This may seem counter-intuitive after the previous paragraph, but I added it specifically because I want to remind you that not all data visualisations are good because they are fancy. This is particularly relevant to visualisations that you publish.

Remember to differentiate between the message and ‘packaging’ of the visualisation. In many cases, you could do more customising of the plot, but if you don’t have time - that’s ok. Remember that you won’t always be present to explain your visualisation, so prioritise making it clear rather than fancy.

If you want to get an idea of ‘dataviz in the real world,’ here is a great talk from John Burn-Murdoch (from the Financial Times) in which he discusses the way that he and his team designed their most impactful COVID-19 data visualisation in 2020.
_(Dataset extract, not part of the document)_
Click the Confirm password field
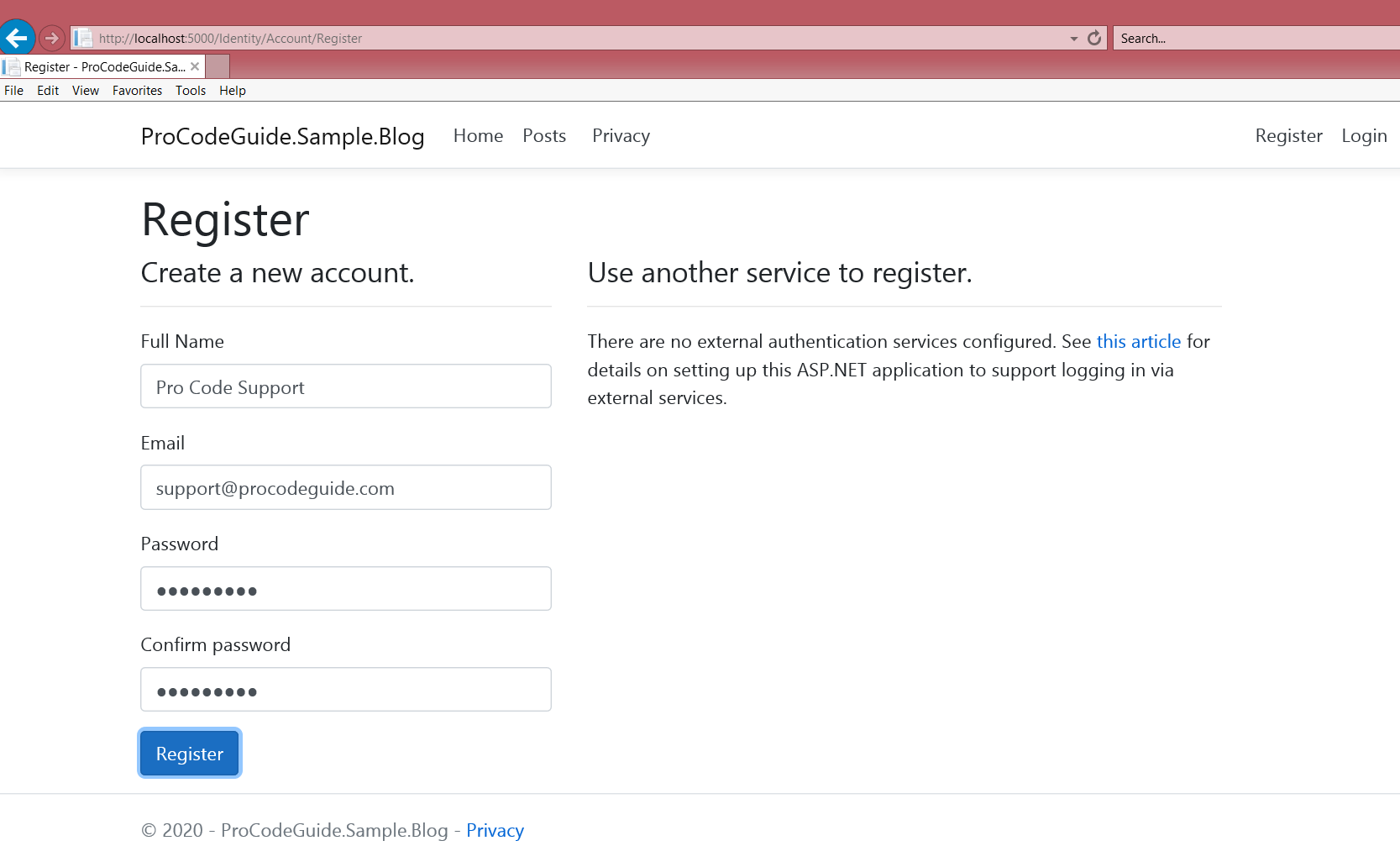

10.3.5 Join in the fun of #tidyTuesday on Twitter

Every week, the tidytuesday package is updated with a new dataset. If you install, and update it, you can play with any of the datasets and create visualisations that you can share online with the #tidyTuesday. The #Rstats community on Twitter is undeniably one of Twitter’s redeeming features because the community is full of encouraging, supporting and helpful people. Join in the fun if you have the time.

There are many other ways to keep learning and if these don’t work for you, please do try out different ideas and use the ones that work for you.

In all of the above, I haven’t even mentioned the benefits of learning the Tidyverse and the impacts this will have on your data management and ‘fluency’ (aka ability to work with it in any setting).

10.4 Farewell

Let me end by saying “Thank you for your participation in the Data Visualisation for Conservation course!” I have thoroughly enjoyed the time spent preparing the course and the interactions that we have had during the times. I hope that you have gained skills that you will use or share in the future. We are all better at this together.

Happy Data Visualising!